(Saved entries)
# # # # #

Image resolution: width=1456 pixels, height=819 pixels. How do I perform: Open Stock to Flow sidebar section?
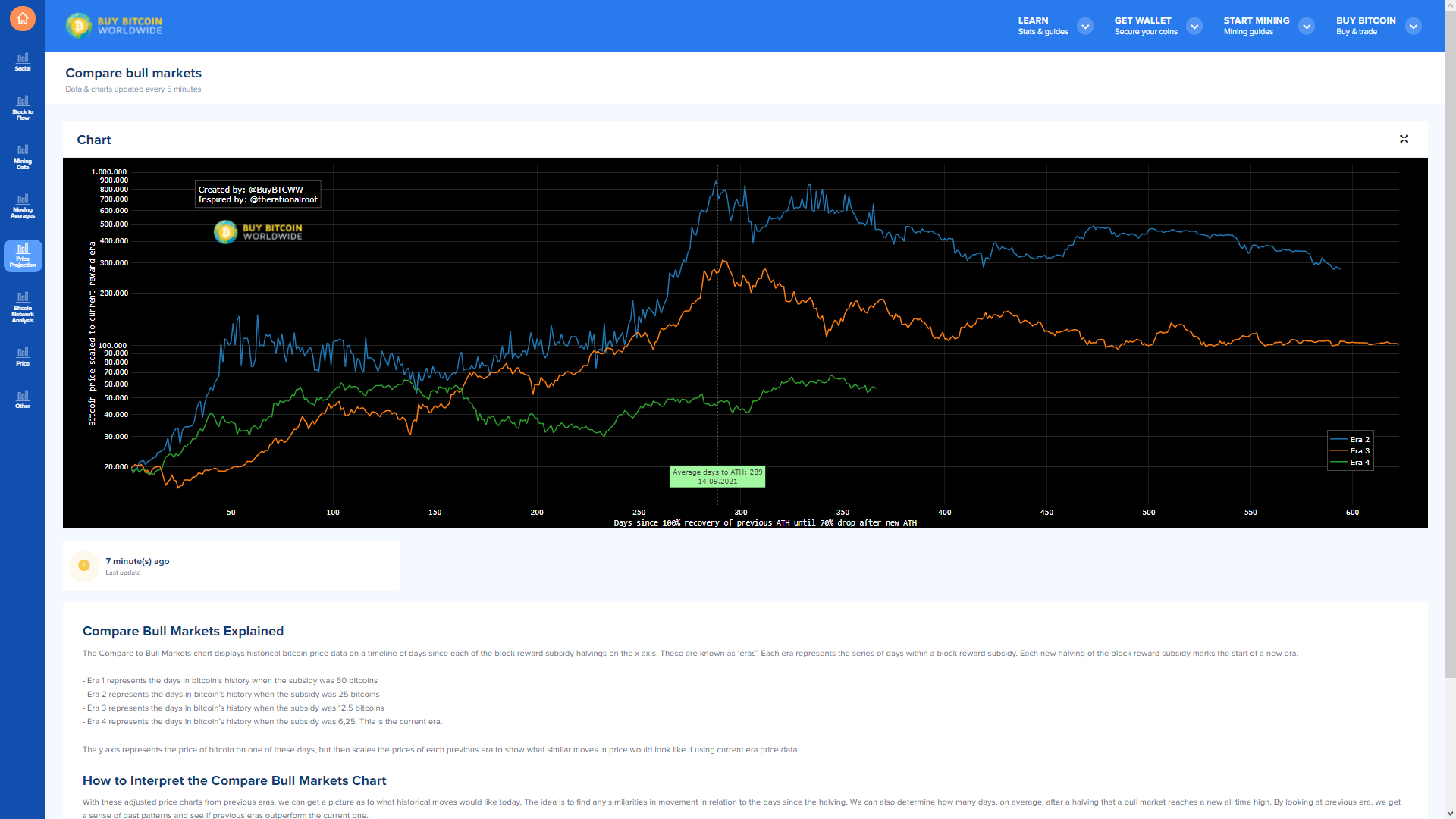[23, 108]
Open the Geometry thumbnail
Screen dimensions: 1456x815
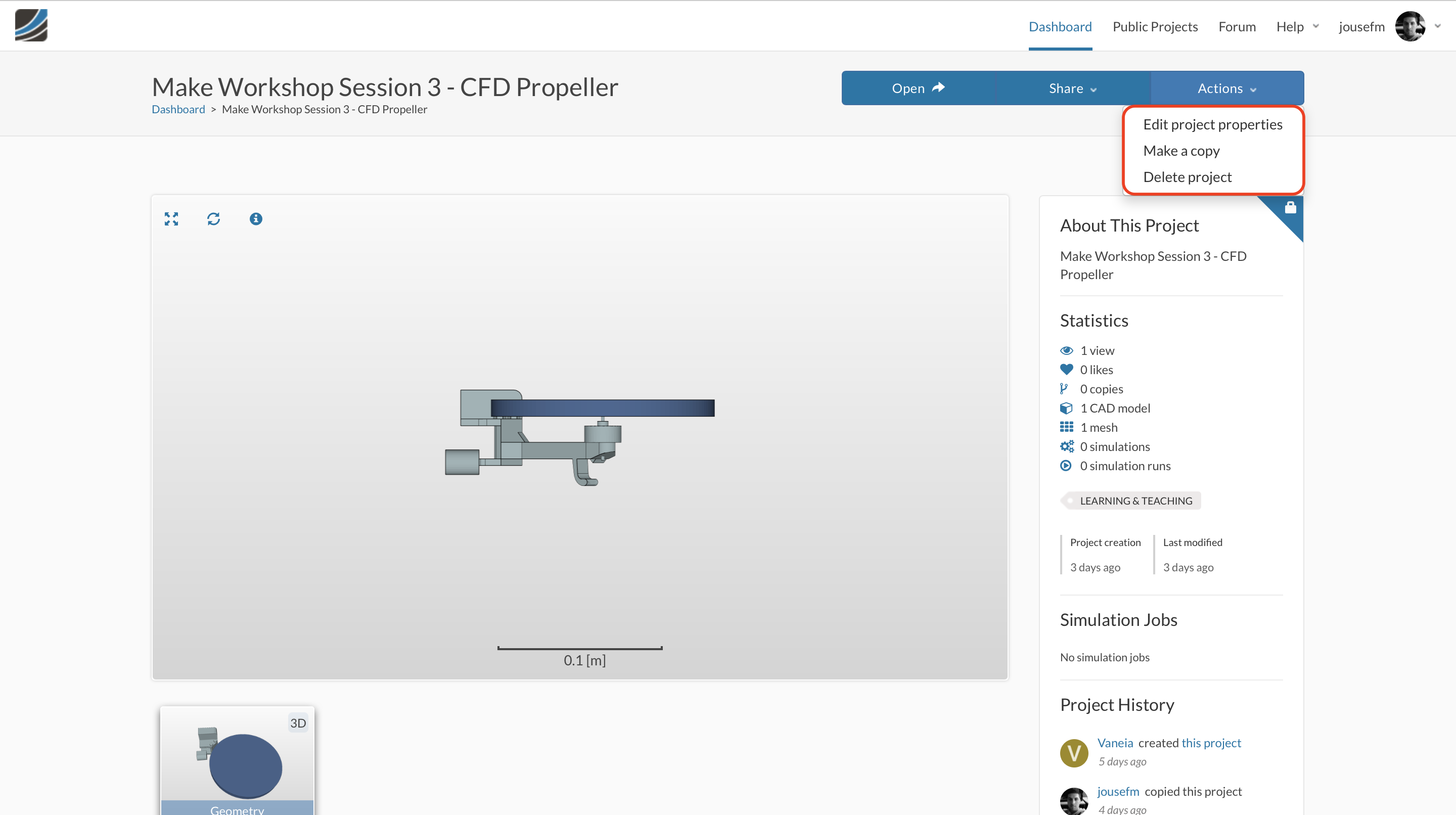[x=237, y=763]
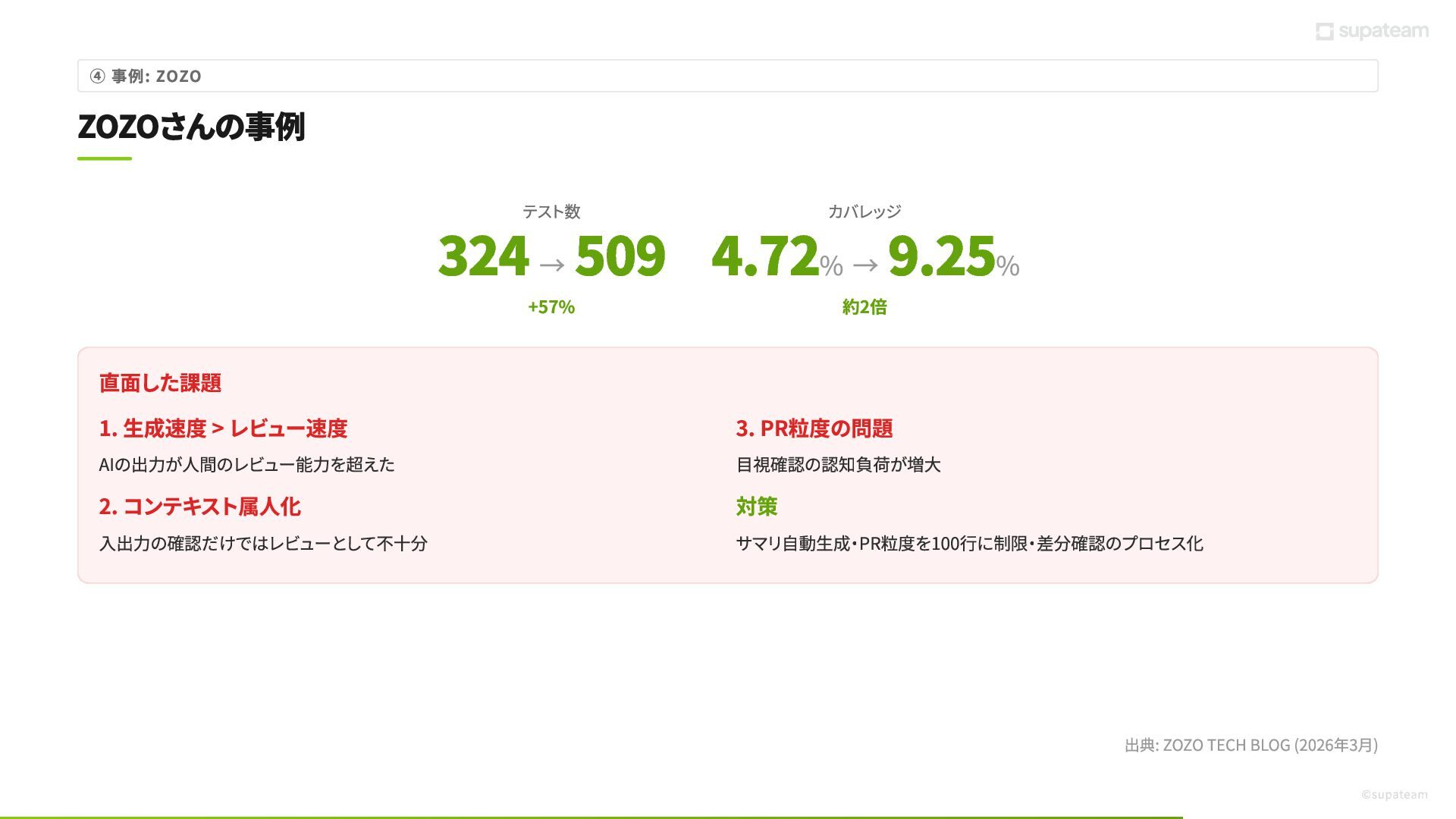Click the テスト数 label
The width and height of the screenshot is (1456, 819).
point(551,212)
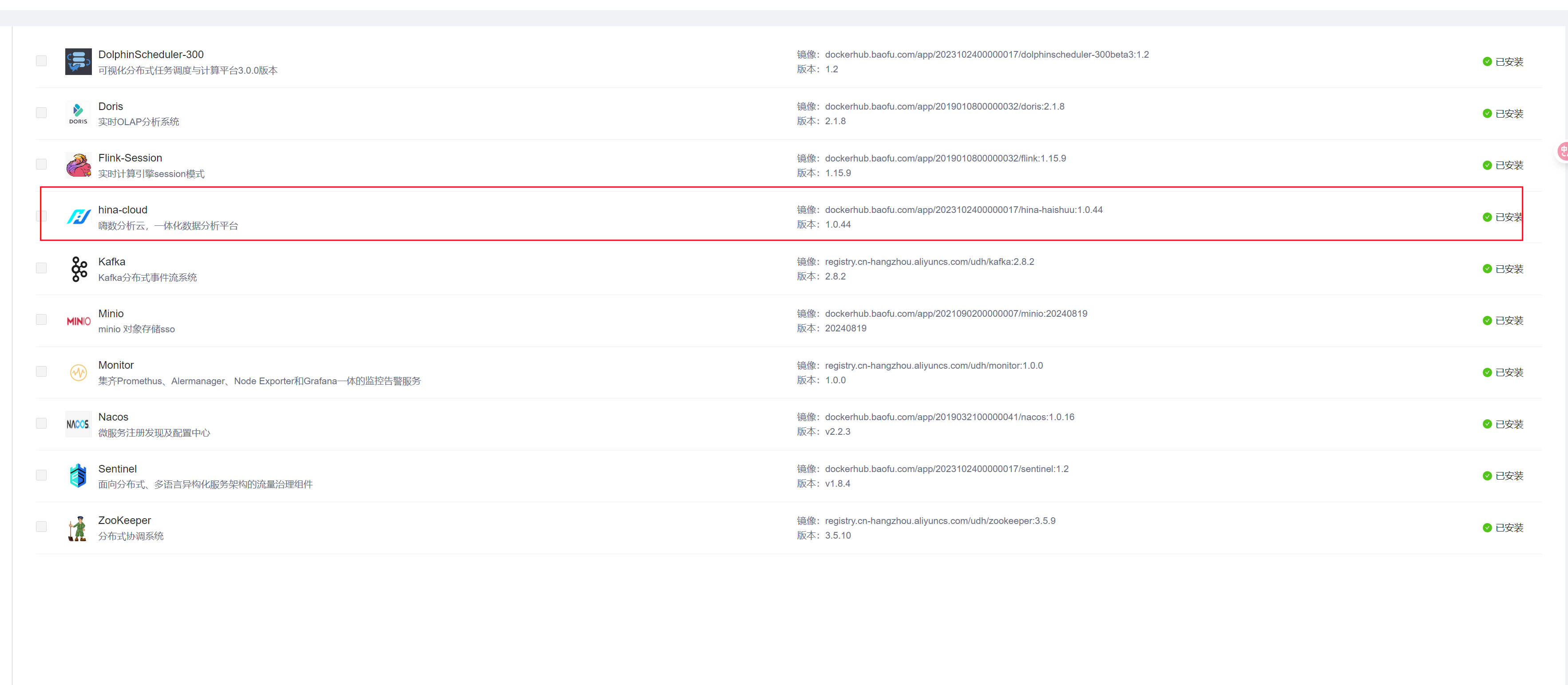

# # # # #

Without the pictures, extract every entry verbatim.

Image resolution: width=1456 pixels, height=819 pixels. How do I perform: Open Stock to Flow sidebar section?
[23, 108]
Open the Geometry thumbnail
Screen dimensions: 1456x815
[x=237, y=763]
Click the テスト数 label
The width and height of the screenshot is (1456, 819).
point(551,212)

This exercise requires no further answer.